Our approach combines the mobility and intuitivity of gestures with the expressiveness of handwriting. This paper describes a wearable handwriting recognition method based on inertial sensors that allows for spotting and continuously recognizing whole sentences written in the air, which is a special type of gesticulation. The approach comprises two main challenges. Firstly, in a real-world application scenario, the system will continuously measure hand motion, but only small portions of the signal will actually contain handwriting. The majority of the data will contain all sorts of everyday motions which are not relevant to the text input interface. Consequently, the relevant segments need to be automatically spotted from the data stream. Secondly, the text corresponding to the handwriting signal must be recognized from the sensor signals. We implemented a two-stage approach for the spotting and recognition task which is illustrated in Fig. 1. In the spotting stage, we use a support vector machine (SVM) to discriminate motion that contains handwriting from motion that does not. In the recognition stage, we use hidden Markov models (HMMs) in combination with a statistical language model to recognize the written words. We show that the performance of the spotting stage can be further improved by filtering false positives in the recognition stage.

Fig. 1
figure 1

Overview of the data processing pipeline with the individual stages of the system. After acquisition, the spotting stage detects parts that likely contain handwriting motion. The spotted segments are passed on to the recognition stage, where they are decoded by HMMs in combination with a language model to produce the final hypothesis

While our current system is focused on the recognition of text from continuous gestural handwriting, it provides a proof-of-concept system for any sort of gesture recognition system that needs to continuously recognize gestures which are composed of an alphabet of primitive gestures.

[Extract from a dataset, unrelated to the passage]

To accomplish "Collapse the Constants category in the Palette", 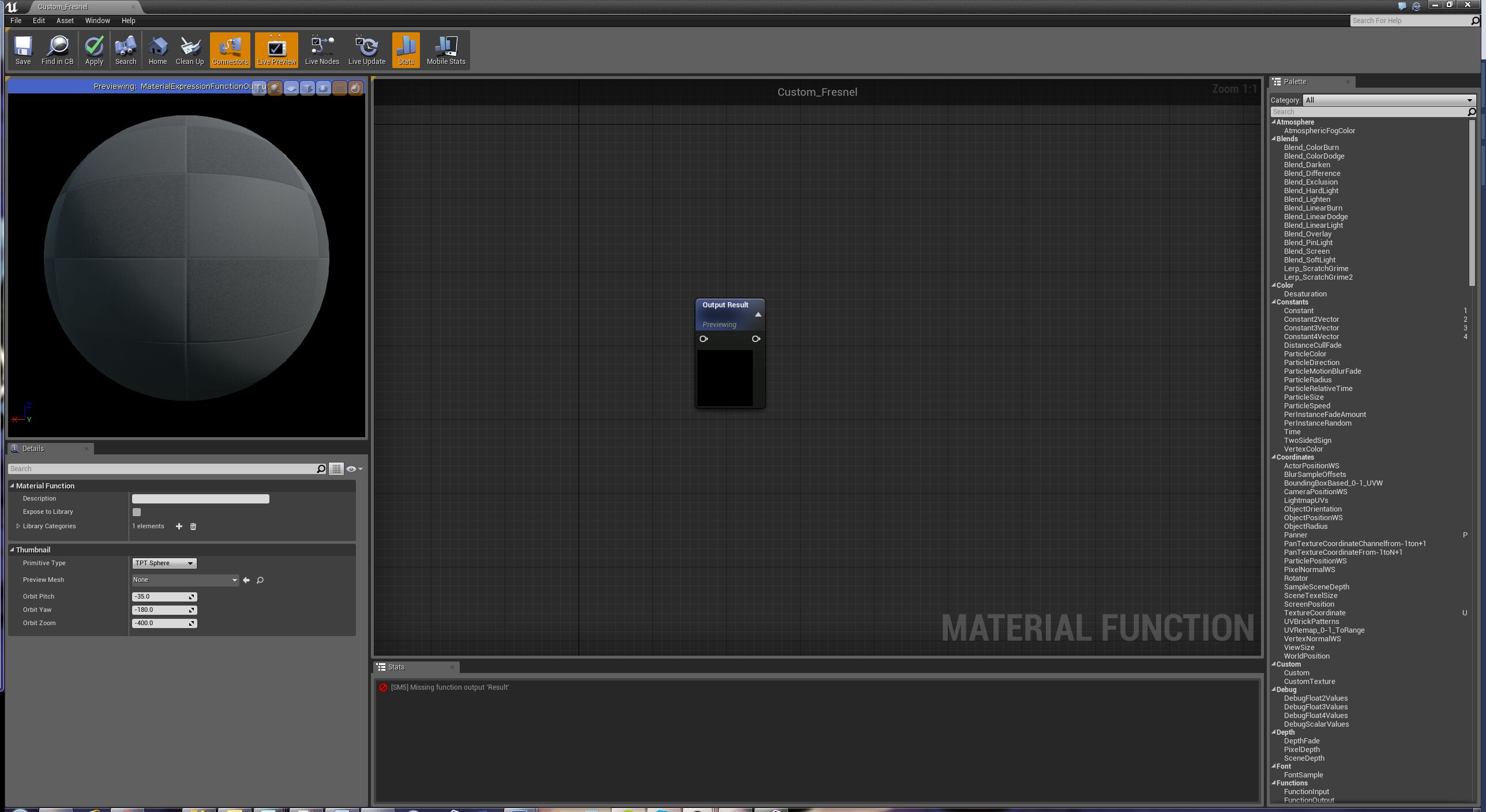I will [1274, 302].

The paper is organized as follows: in the remainder of this section, we provide an overview on related work. In Sect. 2, we briefly describe the hardware we have used to sense hand motion. In Sect. 3, we describe our handwriting spotting approach along with the experimental evaluation. In Sect. 4, we describe the handwriting recognition and the experiments performed to evaluate the recognizer. In Sect. 5, we evaluate the end-to-end system. Finally, we conclude the paper in Sect. 6.

1.1 Related work

The question on how to interact efficiently and intuitively with wearable and ubiquitous computer systems has led to multifaceted approaches. Besides the widely used soft keyboards in current smartphones, various methods have been proposed which use only few keys to reduce size and to allow one-handed usage [15, 16]. Recently, research investigates alternative interaction paradigms for mobile computing by allowing free-hand operation. Gestures are used to develop interfaces that do not require hand-held devices and therefore allow seamless integration into people’s everyday activities. For example, miniature projectors display the screen on any surface in front of the user and cameras track hands for gestural interaction [18, 28]. Other researchers propose to drop screens altogether and show that spatial interaction is possible without visual output. The user builds a mental representation of an imagined screen [8]. We follow the same idea by assuming that handwriting can be reliably produced and recognized without any visual or haptic feedback.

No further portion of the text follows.